Hundreds of thousands of Ukrainians have either fled or now live under Russian occupation. As the war drags on into its 19th month, many of those who fled abroad or elsewhere in Ukraine simply haven’t found it to be a viable long-term option.
Ukrainian refugees who spoke to Kyiv Post said that they were unable to find jobs, cover monthly expenses, or continue to afford rent in the West.
And even in Ukraine, adjusting to a life of renting rather than owning homes takes a huge financial toll, so returning home – even to Russian-occupied areas of Ukraine – became the only option left.
“Our family evacuated to Poland from occupied Kakhovka,” one refugee who signed up to the housing scheme told Kyiv Post. “But after six months of living there, we had big problems with finances and finding housing.
“Since we knew that our house had survived, we decided to return. The road was long because we were driving through the Russian Federation, but we had no other way.”
And faced with living in a region devastated by war and flooding, a free house on the still relatively safer Crimean Peninsula is an attractive proposition for those simply trying to survive.
Another source from Kakhovka said that they know of two families who, despite their pro-Ukrainian position, took Russia’s offer and are now living in Crimea. The families couldn’t afford to live in the European Union, the source said.
How it’s done
To obtain housing, former Kherson region residents must first go to Russia or a Russian-controlled territory and apply for the scheme at one of its government centers with documents, including a Russian passport. The review takes a few months.
After receiving a housing certificate, they can then look for housing on the real estate market.
Crimean lawyers and realtors contacted by Kyiv Post said that the procedure for purchasing housing in this way is quite easy.
The seller is fully protected and transfers the housing documents to the new owners after receiving funds from the state.

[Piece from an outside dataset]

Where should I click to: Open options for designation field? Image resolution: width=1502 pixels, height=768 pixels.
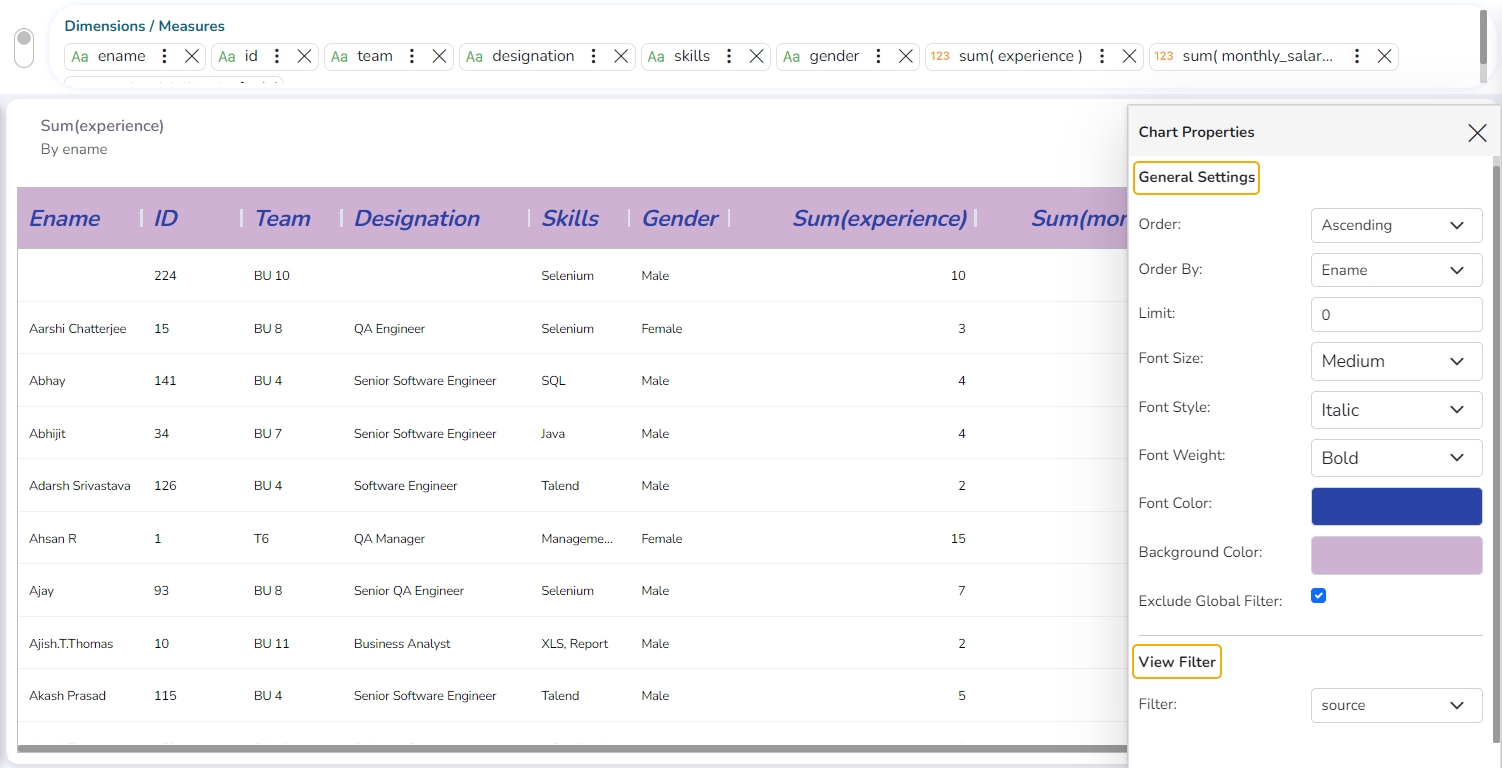[x=593, y=57]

The cost of housing is determined by the Russian Ministry of Construction and Housing and the local government service. Usually, the procedure takes from seven to nine days.
“Among my friends, everyone received payment from the state. In fact, this is an unprecedented case of system transparency,” a Crimean source said.
A key question raised by Russia’s housing scheme is: What’s in it for Russia? According to the Ukrainian government, the issuing of Russian passports in the occupied territories is part of the Kremlin’s tactic of illegal annexation of Ukraine’s territories.
The more Russian passport holders there are, the more Russian citizens the Kremlin can falsely claim live in those regions.
Similarly, by attracting desperate Ukrainians to live in Russia and Russian-occupied areas, rather than living in Ukraine or abroad, the Kremlin can bolster its narrative that Ukrainians prefer living under Russian rule. Moscow thereby justifies its repeatedly debunked claims that it has invaded to “liberate oppressed Russian-speakers.”
Not a new tactic
After its invasion of Crimea in 2014, Russia had also implemented a housing program for the people on the occupied peninsula. Families with children were given a flat rate of 450,000 rubles (about $11,665 in 2014) toward buying a home.
A key difference between the Crimean housing program and the Kherson region one is that under the former the homeowners couldn’t sell their homes until all their children reached the age of 18. Such a stipulation is absent from the Kherson program.
The program is apparently popular enough to have angered Russian-supporting residents of the so-called Luhansk and Donetsk People’s Republics, who haven’t been offered the same housing deal, the realtor said.
Some Crimean home sellers are suspicious of the new Kherson refugees.
One Crimean realtor said that she knew of two cases where those who sold their homes to Kherson refugees said that they later found out the new homeowners had sold the houses and sent the money to the Ukrainian army.